(cache)nginx 에서 archive.org, archive.is 차단하기

nginx 에서 archive.org, archive.is 차단하기

2016년 7월 20일

마지막 수정 날짜 : 2018년 5월 28일

archive.org 및 archive.is 는 과거의 페이지를 보존 해 주는 사이트다.
본인이 원하지 않는데도 불구하고 누군가가 보존하거나, robot 이 접속 해 기록을 하는 경우가 있어 이 부분을 막았다.
(그래도 본인이 수집하면 끝나겠지만)

이미 가져간 데이터 삭제 방법

archive.org 는 robots.txt 로 차단을 하면 되지만, archive.is 는 방법이 없다.1

차단 방법

archive.org

robots.txt 이용하기 (사이트 최 상단에 robots.txt 를 만들고 해당 내용을 넣고 저장한다.)
User-agent: ia_archiver
Disallow: /
nginx 의 설정 이용 (다른 서버에서는 하는 방법 모름..)
server { 아래에 아래와 같은 내용을 넣자.

if ($http_user_agent ~* (Wayback\ Machine\ Live\ Record)) { return 403; }

1
2
3

if ($http_user_agent ~* (Wayback\ Machine\ Live\ Record)) {
return 403;
}

archive.is

아이피 차단밖에 방법이 없다.
nginx 에서 http { 밑에 다음과 같이 넣자.

deny 78.47.86.0/24; deny 46.166.139.0/24; deny 178.62.195.0/24;

1
2
3

deny 78.47.86.0/24;
deny 46.166.139.0/24;
deny 178.62.195.0/24;

2017.06.12 추가) 아이피 확인 결과 178.62.195.5 아이피도 있어 0~255 추가

Firewalld 로 차단

나는 Centos 7 을 사용하고 있기 때문에 해당 운영체제를 기준으로 작성했다.

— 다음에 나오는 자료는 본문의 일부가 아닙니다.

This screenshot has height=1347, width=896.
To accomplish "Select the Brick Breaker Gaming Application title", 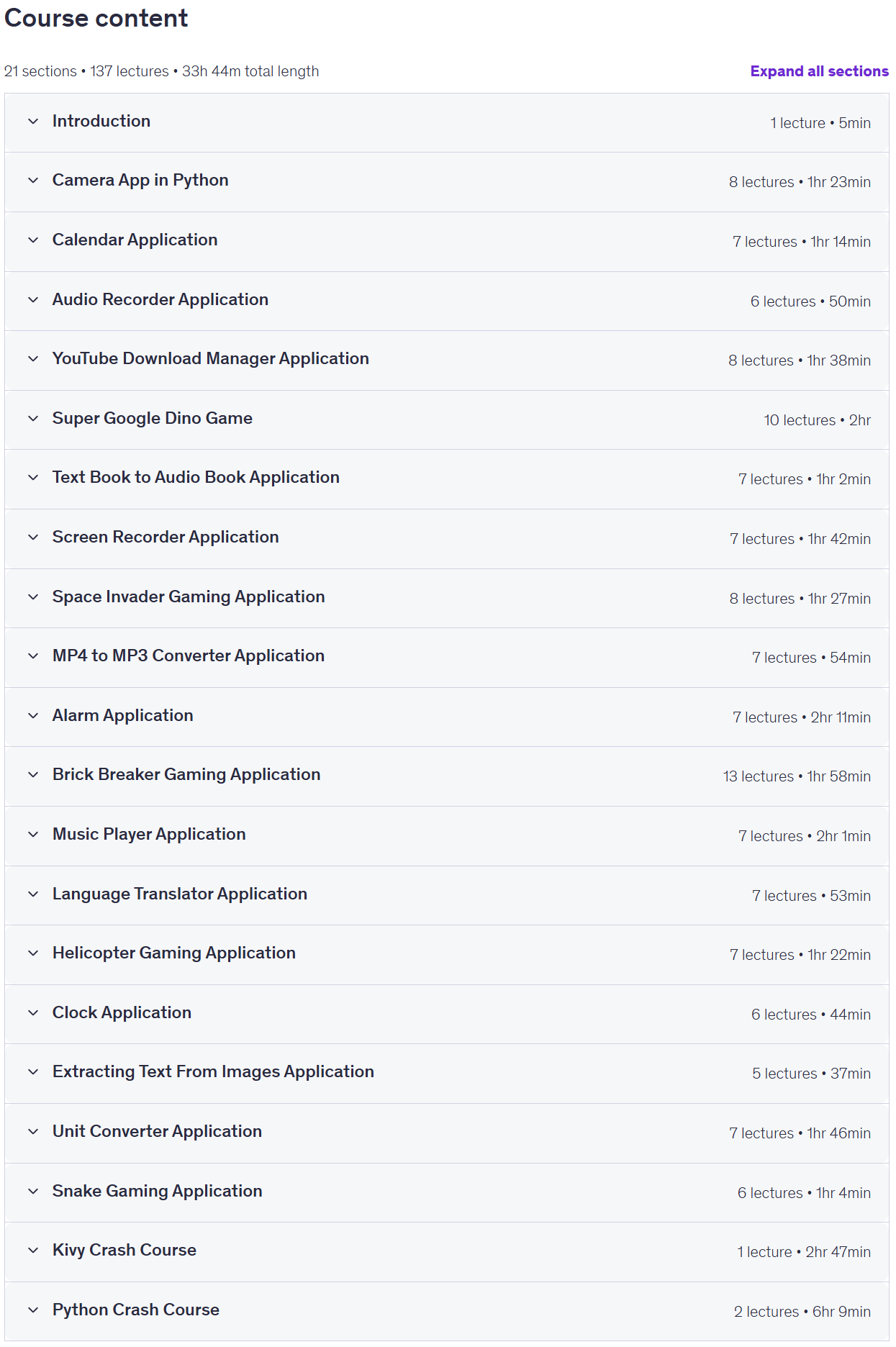I will click(186, 775).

firewall-cmd --permanent --add-rich-rule='rule family="ipv4" source address=178.62.195.0/24 service name=http drop'

firewall-cmd --permanent --add-rich-rule='rule family="ipv4" source address=78.47.86.0/24 service name=http drop'

firewall-cmd --permanent --add-rich-rule='rule family="ipv4" source address=46.166.139.0/24 service name=http drop'

(https 서비스도 사용중이라면 http 명령어를 쓰고 나서 https 명령어도 따로 써 줘야 한다.
그냥 http 부분을 https 로 바꾸고 다시 입력하면 된다.)

2017.06.12 추가) Centos 7 에서 firewalld 로 차단

결론

이렇게 하면 archive.is 및 archive.org 에서 조회가 되지 않으며, 서버 접근 시 로그는 다음과 같이 찍힌다.
(archive.is) 78.47.86.130 – – [20/Jul/2016:21:03:17 +0900] “GET / HTTP/1.1” 403 584 “-” “Mozilla/5.0 (Windows NT 6.1) AppleWebKit/537.36 (KHTML, like Gecko) Chrome/41.0.2228.0 Safari/537.36”
(archive.org) 207.241.225.226 – – [20/Jul/2016:21:03:28 +0900] “GET /robots.txt HTTP/1.1” 403 182 “-” “Mozilla/5.0 (compatible; archive.org_bot; Wayback Machine Live Record; +http://archive.org/details/archive.org_bot)”

로그 남기기를 원하지 않는다면 access_log 를 off 하면 된다.